Texto fornecido:
Redação Webventure/ Montanhismo

Escalador no Rio de Janeiro (foto: Arquivo Webventure)
Escalador no Rio de Janeiro (foto: Arquivo Webventure)

Amadurecimento talvez seja a melhor palavra para definir o estágio em que se encontra a escalada esportiva e de grandes paredes no Brasil, e a alpina, praticada por brasileiros fora do país. Isso pode ser provado pela quantidade de escaladores com idade acima dos 40 anos que continuam escalando em padrão elevado. Isso gera qualidade, experiência, conhecimento, ou seja, podemos entender isso como amadurecimento, não apenas das pessoas, mas da escalada também.

No Brasil da década de 1970, praticamente não havia escaladores na casa dos 40 anos de idade com rendimento acima da média. Mesmo porque a escalada por aqui ainda engatinhava, com poucas centenas de praticantes e número igual de vias. Em todo o país, o total de vias não chegava a 300 naquela época. Na verdade, a evolução entre os anos 40 e 60 foi quase inexistente, melhorou um pouco nos anos 70.

A verdade é que a escalada naqueles tempos era mais uma atividade social promovida pelos clubes do que uma atividade esportiva. Entretanto, alguns jovens escaladores que começaram suas atividades no final da década de 1970 e início dos anos 80 continuam muito ativos, trazendo qualidade, conhecimento e dando grandes contribuições ao esporte. Eles convivem com os jovens, produzindo uma química perfeita, mesclando paixão, energia nova e vibrante, muita vontade e experiência.

O resultado disso nós vivenciamos hoje, com escaladas de qualidade e escaladores de alto nível. Ou seja, o abismo que nos separava da Europa e da América do Norte nos anos de 70 e 80 foi diminuindo a partir da década de 1990. Hoje, essa diferença qualitativa é pequena, embora continue grande em termos do número total de escaladores e mercado.

Informações apresentadas:
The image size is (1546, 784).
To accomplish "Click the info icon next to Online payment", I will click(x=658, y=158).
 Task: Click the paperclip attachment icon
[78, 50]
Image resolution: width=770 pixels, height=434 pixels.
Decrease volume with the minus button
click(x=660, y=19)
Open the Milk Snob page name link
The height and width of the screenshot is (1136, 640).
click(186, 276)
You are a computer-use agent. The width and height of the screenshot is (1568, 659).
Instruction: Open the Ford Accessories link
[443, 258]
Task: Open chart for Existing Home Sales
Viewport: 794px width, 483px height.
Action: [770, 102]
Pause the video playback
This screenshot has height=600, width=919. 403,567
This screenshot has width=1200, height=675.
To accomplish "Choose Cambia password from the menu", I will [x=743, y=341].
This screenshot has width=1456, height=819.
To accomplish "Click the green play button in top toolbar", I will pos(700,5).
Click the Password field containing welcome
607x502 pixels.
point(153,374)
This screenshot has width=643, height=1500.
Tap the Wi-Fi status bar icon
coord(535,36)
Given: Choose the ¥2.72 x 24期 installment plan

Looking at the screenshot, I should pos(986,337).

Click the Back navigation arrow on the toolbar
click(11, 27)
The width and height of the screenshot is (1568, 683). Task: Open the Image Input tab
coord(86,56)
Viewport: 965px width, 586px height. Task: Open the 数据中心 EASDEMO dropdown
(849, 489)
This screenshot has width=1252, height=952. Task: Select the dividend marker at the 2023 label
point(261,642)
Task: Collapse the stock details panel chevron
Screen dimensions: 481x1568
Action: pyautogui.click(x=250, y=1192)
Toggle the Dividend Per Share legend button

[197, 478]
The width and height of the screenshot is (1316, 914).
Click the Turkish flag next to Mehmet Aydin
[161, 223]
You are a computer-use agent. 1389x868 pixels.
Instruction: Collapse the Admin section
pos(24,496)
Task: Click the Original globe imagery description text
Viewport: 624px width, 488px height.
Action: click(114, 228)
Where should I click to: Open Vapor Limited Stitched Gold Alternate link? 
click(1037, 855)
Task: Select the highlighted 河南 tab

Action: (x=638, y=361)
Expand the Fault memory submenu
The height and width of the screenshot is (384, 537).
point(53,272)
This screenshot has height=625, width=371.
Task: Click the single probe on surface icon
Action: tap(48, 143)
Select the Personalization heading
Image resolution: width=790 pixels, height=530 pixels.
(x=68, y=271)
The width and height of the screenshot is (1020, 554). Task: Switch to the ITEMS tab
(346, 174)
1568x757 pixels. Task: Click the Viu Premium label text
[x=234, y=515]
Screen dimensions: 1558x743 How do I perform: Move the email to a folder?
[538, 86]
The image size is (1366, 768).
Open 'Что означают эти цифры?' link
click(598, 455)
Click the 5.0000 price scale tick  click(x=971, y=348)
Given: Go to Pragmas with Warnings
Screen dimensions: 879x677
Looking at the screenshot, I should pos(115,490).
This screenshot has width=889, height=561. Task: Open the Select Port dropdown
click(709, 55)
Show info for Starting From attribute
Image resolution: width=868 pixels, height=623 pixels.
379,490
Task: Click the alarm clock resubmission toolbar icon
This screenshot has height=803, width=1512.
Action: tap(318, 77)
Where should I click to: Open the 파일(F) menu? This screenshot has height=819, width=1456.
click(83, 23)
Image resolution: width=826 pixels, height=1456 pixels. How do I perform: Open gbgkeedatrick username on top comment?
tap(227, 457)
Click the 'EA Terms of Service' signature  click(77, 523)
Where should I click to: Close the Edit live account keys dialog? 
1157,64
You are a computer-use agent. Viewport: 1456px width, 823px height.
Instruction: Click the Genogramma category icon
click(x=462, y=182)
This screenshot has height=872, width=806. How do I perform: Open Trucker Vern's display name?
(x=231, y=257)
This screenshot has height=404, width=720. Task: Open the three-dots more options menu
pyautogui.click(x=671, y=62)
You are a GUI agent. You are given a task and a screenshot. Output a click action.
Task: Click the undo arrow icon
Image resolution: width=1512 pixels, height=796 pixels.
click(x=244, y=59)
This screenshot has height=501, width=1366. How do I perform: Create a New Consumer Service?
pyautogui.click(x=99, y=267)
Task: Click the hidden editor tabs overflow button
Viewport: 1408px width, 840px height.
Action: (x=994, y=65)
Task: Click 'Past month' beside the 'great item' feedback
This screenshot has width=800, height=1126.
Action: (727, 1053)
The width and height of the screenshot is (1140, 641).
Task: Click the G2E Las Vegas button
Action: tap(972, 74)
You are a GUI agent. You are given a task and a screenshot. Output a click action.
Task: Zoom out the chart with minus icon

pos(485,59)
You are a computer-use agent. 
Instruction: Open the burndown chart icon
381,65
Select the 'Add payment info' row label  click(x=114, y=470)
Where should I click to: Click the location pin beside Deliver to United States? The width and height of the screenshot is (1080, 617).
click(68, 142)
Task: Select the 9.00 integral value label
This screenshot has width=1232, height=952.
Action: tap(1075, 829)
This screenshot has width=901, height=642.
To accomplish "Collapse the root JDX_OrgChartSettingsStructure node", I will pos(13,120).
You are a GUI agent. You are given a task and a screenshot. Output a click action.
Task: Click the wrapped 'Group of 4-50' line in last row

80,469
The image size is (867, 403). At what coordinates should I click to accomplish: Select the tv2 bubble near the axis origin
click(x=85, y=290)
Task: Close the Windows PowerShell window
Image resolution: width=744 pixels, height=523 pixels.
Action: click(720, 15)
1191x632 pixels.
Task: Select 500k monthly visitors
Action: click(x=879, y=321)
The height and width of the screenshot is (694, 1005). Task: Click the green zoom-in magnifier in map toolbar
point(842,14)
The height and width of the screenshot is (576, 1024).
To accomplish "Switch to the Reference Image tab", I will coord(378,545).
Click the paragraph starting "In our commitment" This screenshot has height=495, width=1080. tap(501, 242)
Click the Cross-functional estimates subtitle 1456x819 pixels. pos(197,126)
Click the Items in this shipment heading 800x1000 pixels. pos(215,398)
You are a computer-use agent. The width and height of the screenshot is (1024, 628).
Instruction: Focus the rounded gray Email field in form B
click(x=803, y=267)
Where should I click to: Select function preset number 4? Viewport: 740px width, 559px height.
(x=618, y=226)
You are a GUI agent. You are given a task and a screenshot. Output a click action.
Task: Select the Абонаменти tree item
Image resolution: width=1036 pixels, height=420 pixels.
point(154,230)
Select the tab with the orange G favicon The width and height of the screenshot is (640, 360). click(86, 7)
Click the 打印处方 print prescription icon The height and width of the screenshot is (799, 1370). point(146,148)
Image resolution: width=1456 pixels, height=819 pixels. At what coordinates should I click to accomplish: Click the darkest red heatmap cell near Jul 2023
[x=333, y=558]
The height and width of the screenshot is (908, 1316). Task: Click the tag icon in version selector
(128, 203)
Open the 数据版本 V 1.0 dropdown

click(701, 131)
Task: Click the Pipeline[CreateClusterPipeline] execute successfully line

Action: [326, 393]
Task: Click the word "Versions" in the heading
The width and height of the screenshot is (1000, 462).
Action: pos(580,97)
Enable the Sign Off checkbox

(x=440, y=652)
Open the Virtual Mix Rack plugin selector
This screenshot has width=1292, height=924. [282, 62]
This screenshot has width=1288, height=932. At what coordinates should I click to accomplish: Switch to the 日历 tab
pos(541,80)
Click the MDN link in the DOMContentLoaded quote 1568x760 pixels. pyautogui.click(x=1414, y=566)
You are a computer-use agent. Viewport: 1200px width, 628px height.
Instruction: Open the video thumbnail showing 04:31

Tarefa escrita:
Indique se cada afirmação abaixo está de acordo com o texto sobre a escalada no Brasil. Responda sim ou não e cite literalmente as palavras do texto que decidem.
(a) Na década de 1970, o total de vias em todo o Brasil passava de 300.
(b) Naquela época, a escalada era mais uma atividade social promovida pelos clubes do que uma atividade esportiva.
(c) Hoje, a diferença em relação à Europa e à América do Norte continua grande no número total de escaladores.

Resposta completa:
(a) Não: "Em todo o país, o total de vias não chegava a 300 naquela época."
(b) Sim: "A verdade é que a escalada naqueles tempos era mais uma atividade social promovida pelos clubes do que uma atividade esportiva."
(c) Sim: "Hoje, essa diferença qualitativa é pequena, embora continue grande em termos do número total de escaladores e mercado."